In sintesi: dal momento che parliamo di fenomeni collettivi va sottolineato che si tratta di comportamenti che sembrano riguardare il 5 per cento della popolazione. Il dato base più eclatante è rappresentato dalle guerre civili, che di solito assorbono un 10 per cento della popolazione ( a fronte di un 90 per cento di soggetti passivi, inclusi i rinunciatari, diciamo ragionanti, per principio, calcolo o altro, e non solo per conformismo sociale o paura). Il 10 per cento include i violenti puri e la parte motivata alla violenza per ragioni politiche.
Con le guerre il tasso dei soggetti coinvolti aumenta, può giungere al 20, 30 per cento: non si tratta di individui, motivati alla violenza, ma più semplicemente di soggetti in stato costrittivo, per i quali l’esercizio della violenza non è spontaneo, come per il 5-10 della popolazione, ma adattivo, cioè vincolato al comportamento che ci si aspetta da uomo in uniforme.
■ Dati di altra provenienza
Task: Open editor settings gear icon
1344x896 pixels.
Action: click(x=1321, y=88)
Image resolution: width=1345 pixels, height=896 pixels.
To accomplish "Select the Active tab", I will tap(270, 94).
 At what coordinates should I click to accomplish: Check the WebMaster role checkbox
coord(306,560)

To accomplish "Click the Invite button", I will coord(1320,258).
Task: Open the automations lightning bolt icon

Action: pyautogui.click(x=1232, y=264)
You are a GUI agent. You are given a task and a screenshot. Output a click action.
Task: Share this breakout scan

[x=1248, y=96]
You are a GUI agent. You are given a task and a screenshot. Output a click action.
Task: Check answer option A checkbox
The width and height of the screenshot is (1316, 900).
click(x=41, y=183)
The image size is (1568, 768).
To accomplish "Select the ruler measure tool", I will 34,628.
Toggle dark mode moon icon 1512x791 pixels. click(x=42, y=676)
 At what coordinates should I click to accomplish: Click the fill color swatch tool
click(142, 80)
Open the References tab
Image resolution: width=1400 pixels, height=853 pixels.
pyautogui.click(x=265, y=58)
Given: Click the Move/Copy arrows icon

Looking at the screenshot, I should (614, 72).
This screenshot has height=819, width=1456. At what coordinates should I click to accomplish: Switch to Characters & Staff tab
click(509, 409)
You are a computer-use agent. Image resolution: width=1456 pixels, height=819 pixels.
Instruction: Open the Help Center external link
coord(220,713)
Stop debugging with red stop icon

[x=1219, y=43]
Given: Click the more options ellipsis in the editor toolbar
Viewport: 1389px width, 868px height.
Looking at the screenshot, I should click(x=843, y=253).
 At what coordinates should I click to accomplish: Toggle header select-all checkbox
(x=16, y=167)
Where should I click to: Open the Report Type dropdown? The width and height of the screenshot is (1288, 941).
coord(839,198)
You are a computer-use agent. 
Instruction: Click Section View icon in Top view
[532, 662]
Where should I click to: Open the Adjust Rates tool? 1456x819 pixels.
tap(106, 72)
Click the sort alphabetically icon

Pertanto che abbiano sparato a Trump, per venire a un esempio recente, è perfettamente normale per così dire. Per i motivati alla violenza l’omicidio politico è un normale mezzo di risoluzione dei problemi.
Si può incoraggiare o scoraggiare la violenza politica? Sotto questo aspetto il liberalismo può essere definito un gigantesco quanto nobile tentativo storico, prima inconsapevole poi consapevole, di sostituzione del voto al fucile. O se preferisce del contratto alla depredazione.
Nonostante ciò nel Novecento si è verificata una esplosione di violenza. Si pensi alla violenza, addirittura teorizzata, verso i nemici di classe, di religione, di razza.
In parte è stata una risposta, quasi naturale, dei motivati alla violenza, di varia estrazione politica, al tentativo liberale di pacificare i rapporti umani, per l’altro dello sprezzante rifiuto di rientrare nei ranghi della modernità contrattuale.
Per rispondere alla domanda iniziale, oggi ci si odia perché si rifiuta la modernità pacificatrice e liberale. Stiamo nuovamente assistendo alla saldatura politico-sociale, tra una minoranza attiva di violenti di tutti i colori ideologici, annidati nella politica, nei social, nei mass media, e una maggioranza passiva che sembra non rendersi conto di quel che sta accadendo e che purtroppo, per quel conformismo, tipico della società di massa, si adatta ai tempi.
Si va sviluppando una tendenza, sempre più diffusa all’accettazione dell’ uso della violenza come strumento politico. Si rischia di tornare per così dire alla guerra di tutti contro tutti. Infatti, oltre al tradizionale campo della politica esterna, la violenza sembra prevalere anche in politica interna.
Si può fare qualcosa? Purtroppo non si tratta più di un fenomeno di disadattamento al 5 %, ma di una tendenza in crescita. Incoraggiata da una destra, ovunque in ascesa, che di liberale non ha nulla. In questo favorita anche da un sinistra che non ha mai cessato di essere antiliberale.
Insomma tutto congiura perché la violenza intorno a noi dilaghi. Del resto il predominio di leader come Trump, Putin, Xi Jinping e molti altri indica che il futuro non sarà roseo. Anche perché quel che resta della democrazia liberale, volente o nolente, non potrà non rispondere ai violenti, come già accaduto, per garantire la propria sopravvivenza.